Une quatrième firme concurrente d'Acertys a soupçonné que l'appel d'offres pouvait être dirigé quand la date du lancement de l'appel d'offres a été connue. «Juste avant Noël, ça impliquait que l'équipe mette le paquet durant le temps des Fêtes. Faire une soumission, c'est beaucoup de travail. Alors, il n'était pas question de servir de faire-valoir», a indiqué une personne de cette société. Par ailleurs, un «critère éliminatoire» a été ajouté à l'appel d'offres. Pour avoir le droit de présenter une soumission, une firme devait avoir réalisé au moins deux mandats de concertation d'envergure pour lesquels des honoraires de 100 000 $ avaient été réclamés.

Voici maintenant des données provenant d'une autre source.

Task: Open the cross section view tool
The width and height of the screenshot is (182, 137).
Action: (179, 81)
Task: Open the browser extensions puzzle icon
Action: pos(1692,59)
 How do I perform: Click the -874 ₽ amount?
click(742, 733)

Cela a titillé les concurrents d'Acertys.

«On avait jamais vu ça de telles exigences, s'exclame une personne d'une firme qui s'est procuré les documents d'appel d'offres. C'est devenu clair que l'appel d'offres était truqué.» Un collègue d'une autre entreprise souligne qu'«il n'y a pas grand monde qui peut répondre à ce type d'exigences». «Le projet nous apparaissait très intéressant. Mais le critère des honoraires nous a éliminé d'office. C'est donc à regret que nous avons décidé de ne pas soumissionner», a dit cette personne.

Une plainte officielle

La firme AGC Communications a porté plainte officiellement auprès du contrôleur général de la Ville de Montréal devant ce qui lui apparaissait être un trucage d'offres.

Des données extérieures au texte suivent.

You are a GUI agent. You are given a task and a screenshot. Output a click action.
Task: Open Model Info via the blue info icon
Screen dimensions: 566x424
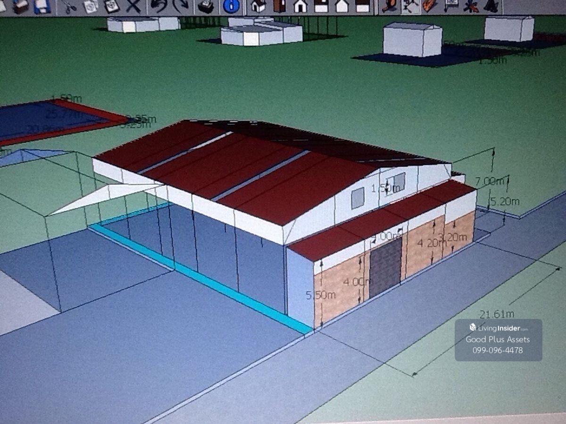click(231, 6)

À la Ville, on confirme avoir effectué «des validations». «Le contrôleur n'a identifié aucune action ou mesure pouvant remettre en question la légalité du processus d'appel d'offres. Notamment, les allégations voulant que l'appel d'offres aurait été dirigé ou orienté vers une firme se sont avérées non fondées», a indiqué le porte-parole municipal Gonzalo Nunez.

Ce dernier soutient que bien que le rapport d'Acertys fait partie intégrante de l'appel d'offres, cela «ne lui a conféré aucun avantage stratégique» par rapport à la concurrence. Jacques Bénard, associé principal chez Acertys, a donné des explications semblables à La Presse. «On nous avait d'abord demandé une expertise sur les enjeux et les meilleures pratiques de consultation. Mais la connaissance du dossier était disponible pour tout le monde. Nous n'avons pas eu d'information privilégiée», affirme M. Bénard.